Le jihad, s'inquiètent des experts, peut exercer une séduction sur des musulmans issus de banlieues sensibles, comme Mohamed Merah qui se proclame "moudjahid" et lié à Al-Qaïda, même si ces jeunes sont "ultra-minoritaires", en plein "déclin du jihadisme".[AFP/Archives]

Le jihad, s'inquiètent des experts, peut exercer une séduction sur des musulmans issus de banlieues sensibles, comme Mohamed Merah qui se proclame "moudjahid" et lié à Al-Qaïda, même si ces jeunes sont "ultra-minoritaires", en plein "déclin du jihadisme".

Originaire du quartier sensible des Izards, Mohamed Merah, un Toulousain de 23 ans d'origine algérienne, a basculé de la délinquance à l'islamisme radical après avoir rejoint un groupe d'idéologie salafiste et voyagé en Afghanistan et au Pakistan. Il est suspecté d'avoir assassiné sept personnes à Toulouse et Montauban en huit jours.

Ce type de voyages en Afghanistan "était assez fréquent dans les années 1990" dans l'euphorie de la victoire des moudjahidine afghans sur l'ex-URSS, décrypte Samir Amghar, docteur en sociologie à l'EHESS, auteur du livre Le salafisme d'aujourd'hui (Ed. Michalon, 2011)

"Un certain nombre de personnes se rendaient en Afghanistan et au Pakistan pour se former, mais depuis quelques années, on assiste à un déclin du +jihadisme+, en raison de la pression très efficace des services de sécurité français et européens", poursuit-il. "Selon les renseignements généraux, les salafistes sont entre 12.000 et 15.000 en France, mais les salafistes jihadistes sont ultra-minoritaires", précise-t-il.

Son collègue Gilles Kepel, politologue et spécialiste de l'islam, trouve toutefois "inquiétant, quand les salafistes imposent leurs règles, par exemple le port du voile intégral, aux autres musulmans". "Quand il y a une rupture avec les valeurs de la République française, ça fait un terrain très fertile pour l'islam radical", souligne-t-il.

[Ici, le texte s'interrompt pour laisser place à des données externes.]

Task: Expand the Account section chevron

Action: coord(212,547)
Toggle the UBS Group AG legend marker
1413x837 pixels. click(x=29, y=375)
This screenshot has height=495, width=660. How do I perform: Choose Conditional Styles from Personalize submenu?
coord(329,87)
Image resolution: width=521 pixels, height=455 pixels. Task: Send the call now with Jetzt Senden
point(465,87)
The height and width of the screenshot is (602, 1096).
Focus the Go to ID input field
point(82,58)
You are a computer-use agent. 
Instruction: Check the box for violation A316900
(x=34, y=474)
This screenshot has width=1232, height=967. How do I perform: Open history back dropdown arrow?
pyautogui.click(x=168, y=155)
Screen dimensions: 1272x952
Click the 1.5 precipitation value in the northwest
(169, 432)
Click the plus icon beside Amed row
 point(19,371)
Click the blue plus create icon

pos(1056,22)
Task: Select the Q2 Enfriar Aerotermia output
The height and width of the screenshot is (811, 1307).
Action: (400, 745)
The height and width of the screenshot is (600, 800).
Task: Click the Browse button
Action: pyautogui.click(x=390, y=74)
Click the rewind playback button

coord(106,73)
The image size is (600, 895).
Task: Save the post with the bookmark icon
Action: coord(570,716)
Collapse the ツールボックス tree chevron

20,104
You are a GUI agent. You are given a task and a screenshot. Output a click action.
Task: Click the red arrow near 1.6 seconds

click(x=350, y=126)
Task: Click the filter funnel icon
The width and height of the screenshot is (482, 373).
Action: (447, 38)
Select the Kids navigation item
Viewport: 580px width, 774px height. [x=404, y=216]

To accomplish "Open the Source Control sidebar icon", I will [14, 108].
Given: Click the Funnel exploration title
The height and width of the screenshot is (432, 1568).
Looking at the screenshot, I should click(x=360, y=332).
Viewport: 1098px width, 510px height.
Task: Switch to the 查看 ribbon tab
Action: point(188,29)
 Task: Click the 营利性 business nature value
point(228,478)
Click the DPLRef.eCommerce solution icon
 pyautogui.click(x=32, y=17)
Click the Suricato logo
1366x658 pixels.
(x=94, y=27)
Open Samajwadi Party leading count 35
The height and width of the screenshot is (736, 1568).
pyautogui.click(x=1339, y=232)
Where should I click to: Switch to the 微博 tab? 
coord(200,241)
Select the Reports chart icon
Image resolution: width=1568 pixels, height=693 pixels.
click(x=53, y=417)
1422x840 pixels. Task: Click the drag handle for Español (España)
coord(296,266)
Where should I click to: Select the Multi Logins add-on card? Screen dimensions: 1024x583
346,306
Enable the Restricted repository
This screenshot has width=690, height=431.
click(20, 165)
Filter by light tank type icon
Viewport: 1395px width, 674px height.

La cible de ces fondamentalistes? "Des personnes marginalisées", assure le chercheur. "Ils veulent leur rendre leur identité, leur pureté en leur disant que ce qu'il faut, c'est mettre en oeuvre une conception radicale de la religion", explique Gilles Kepel.

Ils s'adressent "d'une manière générale aux personnes des quartiers populaires mais pas forcément aux classes populaires. Il y a aussi une forte proportion qui appartient aux classes moyennes et supérieures, des gens qui ont fait des études, qui sont diplômés", complète M. Amghar.

"Dans les années 1990, des imams radicaux, des prédicateurs pouvaient recruter dans les mosquées. A partir du 11-Septembre, du fait de la surveillance des services de renseignements dans les mosquées, c'est devenu très difficile. Le recrutement passe désormais par des relations interpersonnelles, ou via internet", analyse M. Amghar. "Quand j'ai découvert que deux jeunes de Vénissieux (Rhône) se trouvaient à la prison de Guantanamo en janvier 2002, je suis tombé de ma chaise. Je me suis interrogé: +qui bourre le crâne de nos enfants?+", témoigne l'ancien maire PCF de cette banlieue, André Gérin, auteur du livre Les ghettos de la république encore et toujours, (Ed. Le Publieur).

Dans ce livre, l'élu s'inquiète du "prosélytisme extrêmement actif des intégristes musulmans qui bénéficient, dans les cités d'un terrain de prédilection pour +organiser+ la ghettoïsation".

"Quand j'ai soulevé la question du voile intégral, pour moi c'était la partie émergée de l'iceberg", explique le député du Rhône, qui a présidé une mission parlementaire sur le port du voile intégral.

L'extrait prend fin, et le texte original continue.